Disclaimer: All characters belong to Tite Kubo. But this story purely mine. I don't take any material profit from this work. It's just because I love it.
Warning: drabble(s), au, miss-typo(s), and other stuffs.
Note: thinking out loud © ed sheeran. fik ini sebenarnya crosspost dari ao3, karena contain songfic :") tapi, saya ingin berbagi di sini juga ;w; selamat membaca!
.
thinking out loud
.
i
Ichigo mungkin tak ingat lama durasi tatap pertamanya dengan Rukia.

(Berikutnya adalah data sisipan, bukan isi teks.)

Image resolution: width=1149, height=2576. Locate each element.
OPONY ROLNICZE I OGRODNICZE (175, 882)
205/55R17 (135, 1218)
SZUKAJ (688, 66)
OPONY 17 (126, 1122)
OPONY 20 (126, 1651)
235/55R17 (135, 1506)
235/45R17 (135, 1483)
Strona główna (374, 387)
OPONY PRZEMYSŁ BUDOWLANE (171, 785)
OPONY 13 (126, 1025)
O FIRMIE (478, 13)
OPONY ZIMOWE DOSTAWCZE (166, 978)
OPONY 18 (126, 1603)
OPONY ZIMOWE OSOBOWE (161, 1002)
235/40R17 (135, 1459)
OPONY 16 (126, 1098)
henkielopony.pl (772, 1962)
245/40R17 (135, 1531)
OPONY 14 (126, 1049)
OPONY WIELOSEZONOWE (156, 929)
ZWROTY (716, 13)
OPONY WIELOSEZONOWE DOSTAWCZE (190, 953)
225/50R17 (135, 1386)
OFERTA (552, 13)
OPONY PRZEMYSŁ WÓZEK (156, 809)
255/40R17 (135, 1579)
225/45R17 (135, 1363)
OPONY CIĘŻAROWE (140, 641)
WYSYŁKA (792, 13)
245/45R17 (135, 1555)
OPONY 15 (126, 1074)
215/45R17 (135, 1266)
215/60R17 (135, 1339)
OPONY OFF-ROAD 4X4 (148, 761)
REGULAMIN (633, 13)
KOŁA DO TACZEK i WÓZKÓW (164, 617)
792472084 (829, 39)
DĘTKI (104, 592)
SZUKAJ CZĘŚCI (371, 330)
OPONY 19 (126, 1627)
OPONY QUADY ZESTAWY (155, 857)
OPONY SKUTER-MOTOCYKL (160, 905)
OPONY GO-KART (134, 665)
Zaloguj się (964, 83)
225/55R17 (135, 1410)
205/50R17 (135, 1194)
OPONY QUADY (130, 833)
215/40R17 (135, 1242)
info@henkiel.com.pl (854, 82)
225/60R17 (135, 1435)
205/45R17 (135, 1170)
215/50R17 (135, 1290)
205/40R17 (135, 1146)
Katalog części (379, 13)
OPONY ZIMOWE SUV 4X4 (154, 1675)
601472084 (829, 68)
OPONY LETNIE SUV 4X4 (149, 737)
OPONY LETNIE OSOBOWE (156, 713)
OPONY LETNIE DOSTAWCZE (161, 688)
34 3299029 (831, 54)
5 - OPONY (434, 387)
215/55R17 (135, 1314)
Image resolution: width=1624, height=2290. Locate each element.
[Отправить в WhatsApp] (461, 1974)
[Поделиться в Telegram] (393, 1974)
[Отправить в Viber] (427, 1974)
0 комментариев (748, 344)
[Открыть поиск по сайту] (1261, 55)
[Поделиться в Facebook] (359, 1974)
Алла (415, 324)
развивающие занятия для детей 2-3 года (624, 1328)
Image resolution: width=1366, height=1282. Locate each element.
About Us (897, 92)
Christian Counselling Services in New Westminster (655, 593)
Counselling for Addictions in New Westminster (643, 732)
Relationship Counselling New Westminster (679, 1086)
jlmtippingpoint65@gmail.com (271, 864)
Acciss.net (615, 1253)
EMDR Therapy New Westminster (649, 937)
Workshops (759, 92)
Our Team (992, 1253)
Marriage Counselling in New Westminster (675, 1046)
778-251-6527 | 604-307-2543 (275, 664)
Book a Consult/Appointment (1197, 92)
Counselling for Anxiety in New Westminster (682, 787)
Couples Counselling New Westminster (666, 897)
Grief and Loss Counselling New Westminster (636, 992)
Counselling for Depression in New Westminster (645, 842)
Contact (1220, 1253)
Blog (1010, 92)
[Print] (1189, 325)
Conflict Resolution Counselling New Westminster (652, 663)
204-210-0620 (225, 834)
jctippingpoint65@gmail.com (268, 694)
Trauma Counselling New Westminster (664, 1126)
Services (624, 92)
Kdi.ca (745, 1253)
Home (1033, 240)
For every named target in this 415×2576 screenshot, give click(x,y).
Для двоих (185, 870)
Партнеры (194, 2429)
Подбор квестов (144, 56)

Tapi lelaki itu selalu ingat, usianya adalah dua puluh tiga ketika Rukia membuatnya jatuh cinta.
Kala itu Renji membawanya mampir di apartemennya, dengan dalih istirahat sebab mereka sudah berjam-jam terjebak di antara lautan manusia yang mengantre di toko bahan-bahan matrial. Ichigo dan Renji adalah dua arsitek muda yang memiliki hidup kasual sebagai pengecek harga, dan merk, dan kualitas di antara material konstruksi yang nantinya akan disusun menjadi sebuah bangunan. Rumah, gedung-gedung tinggi, apa pun itu, segala hal yang bisa menanungimu dari uaran angin dan guyuran hujan. Maka, mengantre di antara para buruh bau keringat yang menenteng berkilo-kilo cat dan semen adalah hal biasa.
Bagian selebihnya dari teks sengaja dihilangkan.